WHAT YOU SHOULD DO
Count the lines in the records below that contain the string "answer", treating uppercase and lowercase as different. Reply with the number alone.

INPUT RECORDS
--- START ---
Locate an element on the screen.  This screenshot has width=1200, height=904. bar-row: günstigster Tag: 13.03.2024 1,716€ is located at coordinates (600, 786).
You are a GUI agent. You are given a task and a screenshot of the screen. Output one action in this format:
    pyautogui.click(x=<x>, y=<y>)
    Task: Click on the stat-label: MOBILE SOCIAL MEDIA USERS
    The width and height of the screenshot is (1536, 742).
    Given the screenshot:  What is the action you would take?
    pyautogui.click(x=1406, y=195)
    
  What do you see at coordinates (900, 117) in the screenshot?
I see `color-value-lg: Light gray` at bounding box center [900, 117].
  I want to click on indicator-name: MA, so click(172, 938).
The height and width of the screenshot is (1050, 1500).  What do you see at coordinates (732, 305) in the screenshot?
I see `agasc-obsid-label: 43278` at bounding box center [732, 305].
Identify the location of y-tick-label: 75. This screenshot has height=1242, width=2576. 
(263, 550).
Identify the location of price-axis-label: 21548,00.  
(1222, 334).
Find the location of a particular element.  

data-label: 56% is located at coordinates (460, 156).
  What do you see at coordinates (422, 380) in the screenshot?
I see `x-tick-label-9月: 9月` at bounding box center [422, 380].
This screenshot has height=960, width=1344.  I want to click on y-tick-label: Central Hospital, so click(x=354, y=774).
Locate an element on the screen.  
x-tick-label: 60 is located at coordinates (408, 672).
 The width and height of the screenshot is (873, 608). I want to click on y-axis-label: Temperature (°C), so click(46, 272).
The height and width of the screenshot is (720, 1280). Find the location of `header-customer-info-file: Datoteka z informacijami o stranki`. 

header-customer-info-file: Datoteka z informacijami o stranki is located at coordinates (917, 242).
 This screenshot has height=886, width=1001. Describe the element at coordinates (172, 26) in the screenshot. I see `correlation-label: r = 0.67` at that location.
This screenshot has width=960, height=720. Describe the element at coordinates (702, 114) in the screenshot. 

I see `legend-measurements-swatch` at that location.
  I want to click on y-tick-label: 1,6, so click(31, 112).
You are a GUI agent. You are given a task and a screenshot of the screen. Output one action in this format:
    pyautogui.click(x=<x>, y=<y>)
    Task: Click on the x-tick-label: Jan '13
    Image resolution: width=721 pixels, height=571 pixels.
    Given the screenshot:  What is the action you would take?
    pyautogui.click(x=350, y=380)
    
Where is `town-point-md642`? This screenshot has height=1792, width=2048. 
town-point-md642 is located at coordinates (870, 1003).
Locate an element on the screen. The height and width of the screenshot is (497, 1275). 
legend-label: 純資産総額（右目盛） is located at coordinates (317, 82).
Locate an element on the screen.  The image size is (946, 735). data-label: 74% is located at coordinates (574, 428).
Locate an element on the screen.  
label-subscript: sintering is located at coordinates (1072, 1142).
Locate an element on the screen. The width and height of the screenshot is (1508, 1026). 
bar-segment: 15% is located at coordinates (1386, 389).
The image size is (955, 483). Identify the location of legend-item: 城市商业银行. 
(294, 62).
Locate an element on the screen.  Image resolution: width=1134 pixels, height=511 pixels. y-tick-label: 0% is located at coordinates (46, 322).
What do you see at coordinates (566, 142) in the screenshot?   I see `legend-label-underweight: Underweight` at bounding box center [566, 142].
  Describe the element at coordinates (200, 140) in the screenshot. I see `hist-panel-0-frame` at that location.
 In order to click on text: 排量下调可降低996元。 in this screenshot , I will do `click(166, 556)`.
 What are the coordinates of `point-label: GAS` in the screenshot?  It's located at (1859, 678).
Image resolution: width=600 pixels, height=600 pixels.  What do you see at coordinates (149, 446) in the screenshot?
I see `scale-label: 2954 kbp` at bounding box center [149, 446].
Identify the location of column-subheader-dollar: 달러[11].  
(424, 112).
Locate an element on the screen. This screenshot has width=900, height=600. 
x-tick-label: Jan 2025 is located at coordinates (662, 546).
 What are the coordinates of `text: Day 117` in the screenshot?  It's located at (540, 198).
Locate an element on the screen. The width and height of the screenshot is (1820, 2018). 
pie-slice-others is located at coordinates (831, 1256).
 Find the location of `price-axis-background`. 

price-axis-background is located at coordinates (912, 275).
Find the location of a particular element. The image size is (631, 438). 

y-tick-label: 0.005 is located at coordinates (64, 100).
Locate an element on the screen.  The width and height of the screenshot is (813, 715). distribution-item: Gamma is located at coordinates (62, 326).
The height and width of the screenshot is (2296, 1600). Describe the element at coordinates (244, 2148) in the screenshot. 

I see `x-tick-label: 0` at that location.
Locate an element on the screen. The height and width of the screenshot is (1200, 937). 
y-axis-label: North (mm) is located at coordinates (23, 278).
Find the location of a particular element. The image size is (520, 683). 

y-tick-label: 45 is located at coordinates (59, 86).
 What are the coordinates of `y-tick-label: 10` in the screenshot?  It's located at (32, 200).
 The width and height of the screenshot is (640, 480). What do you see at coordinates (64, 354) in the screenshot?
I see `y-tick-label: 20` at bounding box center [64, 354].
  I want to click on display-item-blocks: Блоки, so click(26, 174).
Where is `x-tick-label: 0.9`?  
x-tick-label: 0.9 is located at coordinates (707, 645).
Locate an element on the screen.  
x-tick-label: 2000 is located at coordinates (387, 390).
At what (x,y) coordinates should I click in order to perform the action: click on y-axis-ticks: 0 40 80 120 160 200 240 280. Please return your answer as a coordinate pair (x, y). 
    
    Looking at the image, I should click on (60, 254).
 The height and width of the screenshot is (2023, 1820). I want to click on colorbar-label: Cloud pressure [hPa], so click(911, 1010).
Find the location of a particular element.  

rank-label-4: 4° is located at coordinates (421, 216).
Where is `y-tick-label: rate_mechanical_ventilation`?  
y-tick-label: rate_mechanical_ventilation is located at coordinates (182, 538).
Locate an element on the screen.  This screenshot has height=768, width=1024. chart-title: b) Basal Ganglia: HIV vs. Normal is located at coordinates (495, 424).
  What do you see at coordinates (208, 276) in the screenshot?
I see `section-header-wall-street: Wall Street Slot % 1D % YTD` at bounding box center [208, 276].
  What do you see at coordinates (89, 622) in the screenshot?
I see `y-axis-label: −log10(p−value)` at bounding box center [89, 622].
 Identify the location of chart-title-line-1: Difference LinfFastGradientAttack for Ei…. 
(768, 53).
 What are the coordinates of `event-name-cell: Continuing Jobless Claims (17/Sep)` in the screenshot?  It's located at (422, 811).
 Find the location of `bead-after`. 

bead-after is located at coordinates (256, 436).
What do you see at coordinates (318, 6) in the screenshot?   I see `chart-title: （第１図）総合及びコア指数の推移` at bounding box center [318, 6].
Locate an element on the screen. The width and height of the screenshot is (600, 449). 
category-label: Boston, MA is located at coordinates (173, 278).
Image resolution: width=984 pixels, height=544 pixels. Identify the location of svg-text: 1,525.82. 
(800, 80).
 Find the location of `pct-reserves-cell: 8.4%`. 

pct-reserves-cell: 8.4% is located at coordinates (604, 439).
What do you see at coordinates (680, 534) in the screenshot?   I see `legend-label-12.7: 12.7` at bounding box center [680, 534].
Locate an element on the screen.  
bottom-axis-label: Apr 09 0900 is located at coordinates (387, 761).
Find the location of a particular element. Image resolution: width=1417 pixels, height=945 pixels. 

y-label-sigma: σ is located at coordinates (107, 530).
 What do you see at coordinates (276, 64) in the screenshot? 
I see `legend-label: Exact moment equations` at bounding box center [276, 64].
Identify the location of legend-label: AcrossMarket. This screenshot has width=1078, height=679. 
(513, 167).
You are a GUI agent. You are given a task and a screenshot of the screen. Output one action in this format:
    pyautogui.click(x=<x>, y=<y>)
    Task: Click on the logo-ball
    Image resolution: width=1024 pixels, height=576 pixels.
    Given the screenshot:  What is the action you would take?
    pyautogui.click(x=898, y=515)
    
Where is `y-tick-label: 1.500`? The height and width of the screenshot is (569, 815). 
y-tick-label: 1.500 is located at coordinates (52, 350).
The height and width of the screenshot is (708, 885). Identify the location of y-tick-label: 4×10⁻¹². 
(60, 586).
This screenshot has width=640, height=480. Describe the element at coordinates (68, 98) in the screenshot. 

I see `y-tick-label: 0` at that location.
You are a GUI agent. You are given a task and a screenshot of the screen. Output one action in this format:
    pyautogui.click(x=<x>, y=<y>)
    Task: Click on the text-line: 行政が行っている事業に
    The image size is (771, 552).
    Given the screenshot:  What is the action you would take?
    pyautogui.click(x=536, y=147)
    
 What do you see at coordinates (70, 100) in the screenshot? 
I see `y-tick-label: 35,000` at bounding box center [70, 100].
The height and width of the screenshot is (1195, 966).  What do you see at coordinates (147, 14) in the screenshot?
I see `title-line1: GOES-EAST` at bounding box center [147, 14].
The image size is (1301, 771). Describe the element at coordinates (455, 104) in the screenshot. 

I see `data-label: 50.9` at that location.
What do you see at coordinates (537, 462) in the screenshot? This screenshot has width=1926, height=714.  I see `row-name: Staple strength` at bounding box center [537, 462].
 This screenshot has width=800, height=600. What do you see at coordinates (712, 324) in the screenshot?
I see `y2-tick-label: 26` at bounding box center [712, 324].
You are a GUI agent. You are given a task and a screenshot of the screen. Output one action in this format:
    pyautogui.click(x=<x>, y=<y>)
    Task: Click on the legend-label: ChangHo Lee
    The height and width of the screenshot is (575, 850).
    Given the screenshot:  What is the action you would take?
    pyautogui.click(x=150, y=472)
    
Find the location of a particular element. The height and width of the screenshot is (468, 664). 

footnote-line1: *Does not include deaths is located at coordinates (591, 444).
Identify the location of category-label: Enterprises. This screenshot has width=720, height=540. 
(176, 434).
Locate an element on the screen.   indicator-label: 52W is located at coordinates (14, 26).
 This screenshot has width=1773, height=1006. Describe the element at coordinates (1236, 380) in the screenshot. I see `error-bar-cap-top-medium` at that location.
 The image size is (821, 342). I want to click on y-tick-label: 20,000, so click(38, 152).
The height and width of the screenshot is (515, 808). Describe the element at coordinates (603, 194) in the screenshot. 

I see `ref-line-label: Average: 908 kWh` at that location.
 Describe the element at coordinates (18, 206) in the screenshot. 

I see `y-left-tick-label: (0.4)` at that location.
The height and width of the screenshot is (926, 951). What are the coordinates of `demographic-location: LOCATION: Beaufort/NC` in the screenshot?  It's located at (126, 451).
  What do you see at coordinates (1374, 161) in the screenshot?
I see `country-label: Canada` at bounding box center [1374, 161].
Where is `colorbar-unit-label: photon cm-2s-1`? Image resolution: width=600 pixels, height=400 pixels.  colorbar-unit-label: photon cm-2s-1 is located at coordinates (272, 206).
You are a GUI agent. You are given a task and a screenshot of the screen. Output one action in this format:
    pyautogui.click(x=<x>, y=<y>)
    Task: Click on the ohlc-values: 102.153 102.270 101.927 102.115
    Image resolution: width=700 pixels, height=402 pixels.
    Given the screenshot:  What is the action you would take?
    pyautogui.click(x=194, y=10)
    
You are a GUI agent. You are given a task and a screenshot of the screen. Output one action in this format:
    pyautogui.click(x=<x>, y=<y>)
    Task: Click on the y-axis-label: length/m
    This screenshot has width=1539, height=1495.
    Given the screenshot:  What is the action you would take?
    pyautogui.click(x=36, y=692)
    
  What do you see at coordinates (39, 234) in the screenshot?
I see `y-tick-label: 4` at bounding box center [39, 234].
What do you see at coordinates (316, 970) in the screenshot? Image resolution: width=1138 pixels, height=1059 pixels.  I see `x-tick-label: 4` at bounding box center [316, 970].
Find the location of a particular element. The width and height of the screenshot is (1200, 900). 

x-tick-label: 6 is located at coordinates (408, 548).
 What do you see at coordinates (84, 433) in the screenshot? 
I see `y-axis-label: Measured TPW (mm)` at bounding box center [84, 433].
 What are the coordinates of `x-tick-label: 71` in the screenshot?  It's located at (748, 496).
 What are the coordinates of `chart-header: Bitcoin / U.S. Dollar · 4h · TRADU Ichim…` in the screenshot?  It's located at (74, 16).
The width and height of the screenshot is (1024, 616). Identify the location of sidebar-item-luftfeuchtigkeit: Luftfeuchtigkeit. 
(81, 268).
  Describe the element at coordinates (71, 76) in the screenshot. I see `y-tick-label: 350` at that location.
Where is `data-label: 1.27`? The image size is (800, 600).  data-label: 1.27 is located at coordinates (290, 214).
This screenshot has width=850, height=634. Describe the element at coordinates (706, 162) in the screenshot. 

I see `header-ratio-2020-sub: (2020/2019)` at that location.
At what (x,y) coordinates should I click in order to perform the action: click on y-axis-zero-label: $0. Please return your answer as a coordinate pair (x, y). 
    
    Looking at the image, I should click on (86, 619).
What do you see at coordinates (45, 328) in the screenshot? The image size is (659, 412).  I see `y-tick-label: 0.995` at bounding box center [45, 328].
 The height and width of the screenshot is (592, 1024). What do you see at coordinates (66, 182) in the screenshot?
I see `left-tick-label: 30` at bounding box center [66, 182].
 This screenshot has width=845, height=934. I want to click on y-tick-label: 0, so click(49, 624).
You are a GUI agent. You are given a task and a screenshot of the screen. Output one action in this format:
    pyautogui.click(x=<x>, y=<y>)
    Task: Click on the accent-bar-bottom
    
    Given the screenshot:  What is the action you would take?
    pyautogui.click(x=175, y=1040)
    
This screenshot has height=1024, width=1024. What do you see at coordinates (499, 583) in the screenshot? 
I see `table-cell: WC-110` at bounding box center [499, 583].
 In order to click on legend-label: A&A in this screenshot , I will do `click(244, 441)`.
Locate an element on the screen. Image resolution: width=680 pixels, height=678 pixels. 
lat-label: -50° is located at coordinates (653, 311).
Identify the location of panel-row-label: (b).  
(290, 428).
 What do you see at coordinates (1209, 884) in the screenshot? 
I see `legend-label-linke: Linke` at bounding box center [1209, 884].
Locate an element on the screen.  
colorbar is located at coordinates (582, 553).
--- END ---
PROBLEM SOLUTION
2